## DIRECTIONS
Below are some entries; write out each one of them exactly.

## EXERCISE DATA
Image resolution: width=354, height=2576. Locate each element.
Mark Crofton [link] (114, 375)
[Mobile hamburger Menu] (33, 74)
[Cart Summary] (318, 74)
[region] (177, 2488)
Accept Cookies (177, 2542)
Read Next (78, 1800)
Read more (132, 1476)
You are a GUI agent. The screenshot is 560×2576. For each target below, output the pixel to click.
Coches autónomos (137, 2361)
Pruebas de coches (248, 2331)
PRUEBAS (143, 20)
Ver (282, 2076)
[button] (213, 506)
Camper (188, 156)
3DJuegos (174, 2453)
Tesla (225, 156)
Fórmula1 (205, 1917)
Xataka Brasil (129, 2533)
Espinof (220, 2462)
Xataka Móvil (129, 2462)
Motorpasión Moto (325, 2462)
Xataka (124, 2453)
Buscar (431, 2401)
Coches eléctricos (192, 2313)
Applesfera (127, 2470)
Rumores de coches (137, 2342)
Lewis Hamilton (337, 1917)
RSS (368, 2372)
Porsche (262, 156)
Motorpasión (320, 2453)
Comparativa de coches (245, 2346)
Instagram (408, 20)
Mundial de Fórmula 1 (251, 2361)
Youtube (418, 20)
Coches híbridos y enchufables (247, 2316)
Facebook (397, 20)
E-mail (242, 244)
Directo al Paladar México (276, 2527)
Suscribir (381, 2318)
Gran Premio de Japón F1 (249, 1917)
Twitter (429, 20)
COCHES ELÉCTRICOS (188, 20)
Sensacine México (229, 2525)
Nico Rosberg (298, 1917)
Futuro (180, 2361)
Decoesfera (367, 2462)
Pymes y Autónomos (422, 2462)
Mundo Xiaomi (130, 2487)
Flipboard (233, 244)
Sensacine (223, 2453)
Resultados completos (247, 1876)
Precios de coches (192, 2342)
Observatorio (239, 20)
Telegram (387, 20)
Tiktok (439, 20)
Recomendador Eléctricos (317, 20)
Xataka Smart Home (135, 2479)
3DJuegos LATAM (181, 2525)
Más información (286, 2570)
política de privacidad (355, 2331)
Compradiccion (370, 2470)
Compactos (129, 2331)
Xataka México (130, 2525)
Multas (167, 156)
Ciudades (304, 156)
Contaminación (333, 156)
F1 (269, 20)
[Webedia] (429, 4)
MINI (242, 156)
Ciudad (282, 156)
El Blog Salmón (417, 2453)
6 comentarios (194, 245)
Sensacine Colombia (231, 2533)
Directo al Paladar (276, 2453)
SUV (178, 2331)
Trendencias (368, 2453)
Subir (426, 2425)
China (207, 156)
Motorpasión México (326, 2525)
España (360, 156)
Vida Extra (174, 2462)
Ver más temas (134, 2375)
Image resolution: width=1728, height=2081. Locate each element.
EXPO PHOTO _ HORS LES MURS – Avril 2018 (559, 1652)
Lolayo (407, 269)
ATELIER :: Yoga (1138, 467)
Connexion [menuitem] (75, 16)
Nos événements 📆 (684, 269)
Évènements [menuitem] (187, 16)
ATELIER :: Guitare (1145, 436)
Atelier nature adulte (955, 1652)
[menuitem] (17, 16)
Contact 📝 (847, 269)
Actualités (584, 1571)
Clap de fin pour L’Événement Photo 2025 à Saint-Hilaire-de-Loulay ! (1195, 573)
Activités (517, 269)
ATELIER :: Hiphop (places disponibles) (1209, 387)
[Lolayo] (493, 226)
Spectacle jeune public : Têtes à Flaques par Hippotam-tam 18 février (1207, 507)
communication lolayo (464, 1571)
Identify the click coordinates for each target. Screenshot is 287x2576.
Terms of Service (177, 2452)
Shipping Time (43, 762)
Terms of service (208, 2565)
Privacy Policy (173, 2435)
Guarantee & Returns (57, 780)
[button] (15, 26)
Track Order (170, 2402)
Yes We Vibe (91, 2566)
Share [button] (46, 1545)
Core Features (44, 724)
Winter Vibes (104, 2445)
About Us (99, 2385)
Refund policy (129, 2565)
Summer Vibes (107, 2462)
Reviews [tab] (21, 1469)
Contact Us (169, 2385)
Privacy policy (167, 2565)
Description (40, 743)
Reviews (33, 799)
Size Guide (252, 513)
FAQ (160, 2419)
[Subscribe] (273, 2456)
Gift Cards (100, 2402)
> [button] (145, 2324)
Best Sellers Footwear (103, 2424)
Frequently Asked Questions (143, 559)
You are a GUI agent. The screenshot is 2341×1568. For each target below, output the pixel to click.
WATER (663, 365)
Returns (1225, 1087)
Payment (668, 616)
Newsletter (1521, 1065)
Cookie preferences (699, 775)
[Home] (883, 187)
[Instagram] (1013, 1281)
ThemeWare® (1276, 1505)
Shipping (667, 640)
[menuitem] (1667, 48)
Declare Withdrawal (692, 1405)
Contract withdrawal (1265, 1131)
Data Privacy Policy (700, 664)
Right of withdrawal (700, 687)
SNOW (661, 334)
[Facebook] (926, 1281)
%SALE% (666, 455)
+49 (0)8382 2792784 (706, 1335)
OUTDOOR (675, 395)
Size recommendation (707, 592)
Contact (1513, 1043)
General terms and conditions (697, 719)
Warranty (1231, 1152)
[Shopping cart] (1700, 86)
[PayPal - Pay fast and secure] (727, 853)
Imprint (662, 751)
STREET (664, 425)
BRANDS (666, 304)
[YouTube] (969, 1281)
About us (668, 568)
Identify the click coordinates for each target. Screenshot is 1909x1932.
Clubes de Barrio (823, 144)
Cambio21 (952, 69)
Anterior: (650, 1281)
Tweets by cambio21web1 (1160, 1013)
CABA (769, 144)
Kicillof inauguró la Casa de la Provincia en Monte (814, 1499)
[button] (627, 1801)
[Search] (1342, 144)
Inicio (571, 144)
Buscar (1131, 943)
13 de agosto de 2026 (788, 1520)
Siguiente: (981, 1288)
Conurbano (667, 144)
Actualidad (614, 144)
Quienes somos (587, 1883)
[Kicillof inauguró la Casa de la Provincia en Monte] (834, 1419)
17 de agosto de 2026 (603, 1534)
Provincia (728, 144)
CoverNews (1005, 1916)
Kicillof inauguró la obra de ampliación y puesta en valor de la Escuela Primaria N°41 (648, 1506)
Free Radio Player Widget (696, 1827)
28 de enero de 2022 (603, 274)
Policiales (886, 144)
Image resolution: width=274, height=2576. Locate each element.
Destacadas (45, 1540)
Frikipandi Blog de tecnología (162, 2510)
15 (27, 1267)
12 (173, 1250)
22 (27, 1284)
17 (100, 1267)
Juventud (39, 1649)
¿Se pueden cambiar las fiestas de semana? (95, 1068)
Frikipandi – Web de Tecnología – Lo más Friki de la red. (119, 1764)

## EXPECTED ANSWER
Image resolution: width=354, height=2576. Locate each element.
Mark Crofton [link] (114, 375)
[Mobile hamburger Menu] (33, 74)
[Cart Summary] (318, 74)
[region] (177, 2488)
Accept Cookies (177, 2542)
Read Next (78, 1800)
Read more (132, 1476)
You are a GUI agent. The screenshot is 560×2576. For each target below, output the pixel to click.
Coches autónomos (137, 2361)
Pruebas de coches (248, 2331)
PRUEBAS (143, 20)
Ver (282, 2076)
[button] (213, 506)
Camper (188, 156)
3DJuegos (174, 2453)
Tesla (225, 156)
Fórmula1 (205, 1917)
Xataka Brasil (129, 2533)
Espinof (220, 2462)
Xataka Móvil (129, 2462)
Motorpasión Moto (325, 2462)
Xataka (124, 2453)
Buscar (431, 2401)
Coches eléctricos (192, 2313)
Applesfera (127, 2470)
Rumores de coches (137, 2342)
Lewis Hamilton (337, 1917)
RSS (368, 2372)
Porsche (262, 156)
Motorpasión (320, 2453)
Comparativa de coches (245, 2346)
Instagram (408, 20)
Mundial de Fórmula 1 (251, 2361)
Youtube (418, 20)
Coches híbridos y enchufables (247, 2316)
Facebook (397, 20)
E-mail (242, 244)
Directo al Paladar México (276, 2527)
Suscribir (381, 2318)
Gran Premio de Japón F1 (249, 1917)
Twitter (429, 20)
COCHES ELÉCTRICOS (188, 20)
Sensacine México (229, 2525)
Nico Rosberg (298, 1917)
Futuro (180, 2361)
Decoesfera (367, 2462)
Pymes y Autónomos (422, 2462)
Mundo Xiaomi (130, 2487)
Flipboard (233, 244)
Sensacine (223, 2453)
Resultados completos (247, 1876)
Precios de coches (192, 2342)
Observatorio (239, 20)
Telegram (387, 20)
Tiktok (439, 20)
Recomendador Eléctricos (317, 20)
Xataka Smart Home (135, 2479)
3DJuegos LATAM (181, 2525)
Más información (286, 2570)
política de privacidad (355, 2331)
Compradiccion (370, 2470)
Compactos (129, 2331)
Xataka México (130, 2525)
Multas (167, 156)
Ciudades (304, 156)
Contaminación (333, 156)
F1 (269, 20)
[Webedia] (429, 4)
MINI (242, 156)
Ciudad (282, 156)
El Blog Salmón (417, 2453)
6 comentarios (194, 245)
Sensacine Colombia (231, 2533)
Directo al Paladar (276, 2453)
SUV (178, 2331)
Trendencias (368, 2453)
Subir (426, 2425)
China (207, 156)
Motorpasión México (326, 2525)
España (360, 156)
Vida Extra (174, 2462)
Ver más temas (134, 2375)
Image resolution: width=1728, height=2081. Locate each element.
EXPO PHOTO _ HORS LES MURS – Avril 2018 (559, 1652)
Lolayo (407, 269)
ATELIER :: Yoga (1138, 467)
Connexion [menuitem] (75, 16)
Nos événements 📆 (684, 269)
Évènements [menuitem] (187, 16)
ATELIER :: Guitare (1145, 436)
Atelier nature adulte (955, 1652)
[menuitem] (17, 16)
Contact 📝 (847, 269)
Actualités (584, 1571)
Clap de fin pour L’Événement Photo 2025 à Saint-Hilaire-de-Loulay ! (1195, 573)
Activités (517, 269)
ATELIER :: Hiphop (places disponibles) (1209, 387)
[Lolayo] (493, 226)
Spectacle jeune public : Têtes à Flaques par Hippotam-tam 18 février (1207, 507)
communication lolayo (464, 1571)
Identify the click coordinates for each target. Screenshot is 287x2576.
Terms of Service (177, 2452)
Shipping Time (43, 762)
Terms of service (208, 2565)
Privacy Policy (173, 2435)
Guarantee & Returns (57, 780)
[button] (15, 26)
Track Order (170, 2402)
Yes We Vibe (91, 2566)
Share [button] (46, 1545)
Core Features (44, 724)
Winter Vibes (104, 2445)
About Us (99, 2385)
Refund policy (129, 2565)
Summer Vibes (107, 2462)
Reviews [tab] (21, 1469)
Contact Us (169, 2385)
Privacy policy (167, 2565)
Description (40, 743)
Reviews (33, 799)
Size Guide (252, 513)
FAQ (160, 2419)
[Subscribe] (273, 2456)
Gift Cards (100, 2402)
> [button] (145, 2324)
Best Sellers Footwear (103, 2424)
Frequently Asked Questions (143, 559)
You are a GUI agent. The screenshot is 2341×1568. For each target below, output the pixel to click.
WATER (663, 365)
Returns (1225, 1087)
Payment (668, 616)
Newsletter (1521, 1065)
Cookie preferences (699, 775)
[Home] (883, 187)
[Instagram] (1013, 1281)
ThemeWare® (1276, 1505)
Shipping (667, 640)
[menuitem] (1667, 48)
Declare Withdrawal (692, 1405)
Contract withdrawal (1265, 1131)
Data Privacy Policy (700, 664)
Right of withdrawal (700, 687)
SNOW (661, 334)
[Facebook] (926, 1281)
%SALE% (666, 455)
+49 (0)8382 2792784 (706, 1335)
OUTDOOR (675, 395)
Size recommendation (707, 592)
Contact (1513, 1043)
General terms and conditions (697, 719)
Warranty (1231, 1152)
[Shopping cart] (1700, 86)
[PayPal - Pay fast and secure] (727, 853)
Imprint (662, 751)
STREET (664, 425)
BRANDS (666, 304)
[YouTube] (969, 1281)
About us (668, 568)
Identify the click coordinates for each target. Screenshot is 1909x1932.
Clubes de Barrio (823, 144)
Cambio21 (952, 69)
Anterior: (650, 1281)
Tweets by cambio21web1 (1160, 1013)
CABA (769, 144)
Kicillof inauguró la Casa de la Provincia en Monte (814, 1499)
[button] (627, 1801)
[Search] (1342, 144)
Inicio (571, 144)
Buscar (1131, 943)
13 de agosto de 2026 (788, 1520)
Siguiente: (981, 1288)
Conurbano (667, 144)
Actualidad (614, 144)
Quienes somos (587, 1883)
[Kicillof inauguró la Casa de la Provincia en Monte] (834, 1419)
17 de agosto de 2026 (603, 1534)
Provincia (728, 144)
CoverNews (1005, 1916)
Kicillof inauguró la obra de ampliación y puesta en valor de la Escuela Primaria N°41 (648, 1506)
Free Radio Player Widget (696, 1827)
28 de enero de 2022 (603, 274)
Policiales (886, 144)
Image resolution: width=274, height=2576. Locate each element.
Destacadas (45, 1540)
Frikipandi Blog de tecnología (162, 2510)
15 (27, 1267)
12 (173, 1250)
22 (27, 1284)
17 (100, 1267)
Juventud (39, 1649)
¿Se pueden cambiar las fiestas de semana? (95, 1068)
Frikipandi – Web de Tecnología – Lo más Friki de la red. (119, 1764)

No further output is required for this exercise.